Walk a Mile in Their Shoes (WAMITS) — a non-profit founded by former Democratic state senator Bill Diamond — released an extensive report Tuesday detailing how the Maine Department of Health and Human Services (Maine DHHS) is failing the state’s most vulnerable children — and what can be done about it.
This report is the culmination of a series of listening sessions held throughout the state in recent months with those know first hand what’s happening on the ground in these situations — including “current and former caseworkers, foster parents, childcare providers, educators, law enforcement officials, and others who interact with DHHS on a regular basis.”

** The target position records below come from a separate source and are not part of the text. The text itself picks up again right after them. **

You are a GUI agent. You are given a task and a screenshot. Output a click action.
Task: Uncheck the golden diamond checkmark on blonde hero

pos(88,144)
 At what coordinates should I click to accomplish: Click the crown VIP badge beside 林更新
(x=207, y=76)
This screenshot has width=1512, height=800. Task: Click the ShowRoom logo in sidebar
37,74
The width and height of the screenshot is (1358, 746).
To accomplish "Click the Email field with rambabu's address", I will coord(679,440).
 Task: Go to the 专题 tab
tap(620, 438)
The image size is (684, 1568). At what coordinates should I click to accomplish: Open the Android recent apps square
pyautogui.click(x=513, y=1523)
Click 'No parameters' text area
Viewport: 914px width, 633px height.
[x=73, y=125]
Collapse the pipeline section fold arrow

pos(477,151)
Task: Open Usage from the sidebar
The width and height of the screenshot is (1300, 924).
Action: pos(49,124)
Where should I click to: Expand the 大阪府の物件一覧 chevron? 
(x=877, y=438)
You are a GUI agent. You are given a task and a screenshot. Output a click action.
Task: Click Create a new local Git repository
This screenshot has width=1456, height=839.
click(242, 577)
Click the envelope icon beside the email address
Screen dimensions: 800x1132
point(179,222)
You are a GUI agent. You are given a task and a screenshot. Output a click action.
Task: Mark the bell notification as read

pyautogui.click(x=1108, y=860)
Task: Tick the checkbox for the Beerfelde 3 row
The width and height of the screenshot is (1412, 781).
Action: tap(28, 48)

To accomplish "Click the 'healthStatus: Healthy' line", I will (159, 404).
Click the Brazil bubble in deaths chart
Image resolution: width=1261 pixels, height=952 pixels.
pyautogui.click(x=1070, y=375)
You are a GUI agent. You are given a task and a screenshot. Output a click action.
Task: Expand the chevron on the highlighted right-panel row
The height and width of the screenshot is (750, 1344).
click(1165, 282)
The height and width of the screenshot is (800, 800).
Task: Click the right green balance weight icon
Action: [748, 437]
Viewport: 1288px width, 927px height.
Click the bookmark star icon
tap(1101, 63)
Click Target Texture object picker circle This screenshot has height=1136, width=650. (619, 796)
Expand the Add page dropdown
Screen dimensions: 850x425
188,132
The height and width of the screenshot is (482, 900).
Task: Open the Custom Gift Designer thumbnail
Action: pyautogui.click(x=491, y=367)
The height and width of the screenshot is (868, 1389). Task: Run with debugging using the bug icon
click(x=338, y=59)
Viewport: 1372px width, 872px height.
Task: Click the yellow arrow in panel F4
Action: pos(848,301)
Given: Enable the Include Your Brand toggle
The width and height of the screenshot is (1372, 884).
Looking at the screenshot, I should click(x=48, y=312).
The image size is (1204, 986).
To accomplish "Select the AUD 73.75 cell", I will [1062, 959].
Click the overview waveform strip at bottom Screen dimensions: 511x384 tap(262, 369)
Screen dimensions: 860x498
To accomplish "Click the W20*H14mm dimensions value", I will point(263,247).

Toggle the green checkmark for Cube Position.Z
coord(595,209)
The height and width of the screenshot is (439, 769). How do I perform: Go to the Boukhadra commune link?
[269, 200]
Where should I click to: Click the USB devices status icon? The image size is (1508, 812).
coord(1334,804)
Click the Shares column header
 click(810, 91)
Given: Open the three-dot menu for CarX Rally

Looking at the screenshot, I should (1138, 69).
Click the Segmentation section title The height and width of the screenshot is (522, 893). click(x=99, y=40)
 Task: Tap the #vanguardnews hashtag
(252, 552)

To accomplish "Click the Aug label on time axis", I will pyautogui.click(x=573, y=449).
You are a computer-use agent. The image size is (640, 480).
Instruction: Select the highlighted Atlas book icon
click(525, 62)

“These experts know the system better than anyone else,” the report reads, “yet amazingly they have apparently never been asked, especially in an environment free of fear and retaliation, how to fix the system.”
Maine’s child welfare system, housed under the state DHHS, has come under fire in recent years for its continued failure to protect Maine’s most vulnerable children.
The number of child fatalities on the watch of DHHS has been increasing for more than a decade now.
In 2007 — the first year for which child fatality data is available — seven children died despite the involvement of child protective services. In 2022, that number rose to twenty-eight, meaning that four times more children died that year compared to 2007 despite DHHS interventions.
[RELATED: Public Records Shed Light on Maine’s Failure to Protect Most Vulnerable Children]
Of these twenty-eight, eleven children were determined to have died as a result of “accidents,” including “motor vehicle accidents, drowning, fire, etc.” Six died as a result of “unsafe sleep.” For three others, the cause of death was classified as “sudden unexpected infant death.” Two children died from unspecified causes. One child was murdered. Only five of these children were determined to have died of “natural causes.”
In 2021, four children who had been previously involved with DHHS died within weeks of each other, prompting renewed scrutiny of the Department. Since then, the parents of all four children have been charged with either murder or manslaughter in connection with the children’s deaths.
[RELATED: Director of Maine’s Worst-in-the-Nation Child Welfare System Finally Resigns]
Amidst all of this controversy, Office of Child and Family Services (OCFS) director Todd Landry resigned citing “personal reasons.” When DHHS Commissioner Jeanne Lambrew emailed state workers to alert them of Landry’s departure, she made no mention of the tragic failures that have occurred under his — and her — watch.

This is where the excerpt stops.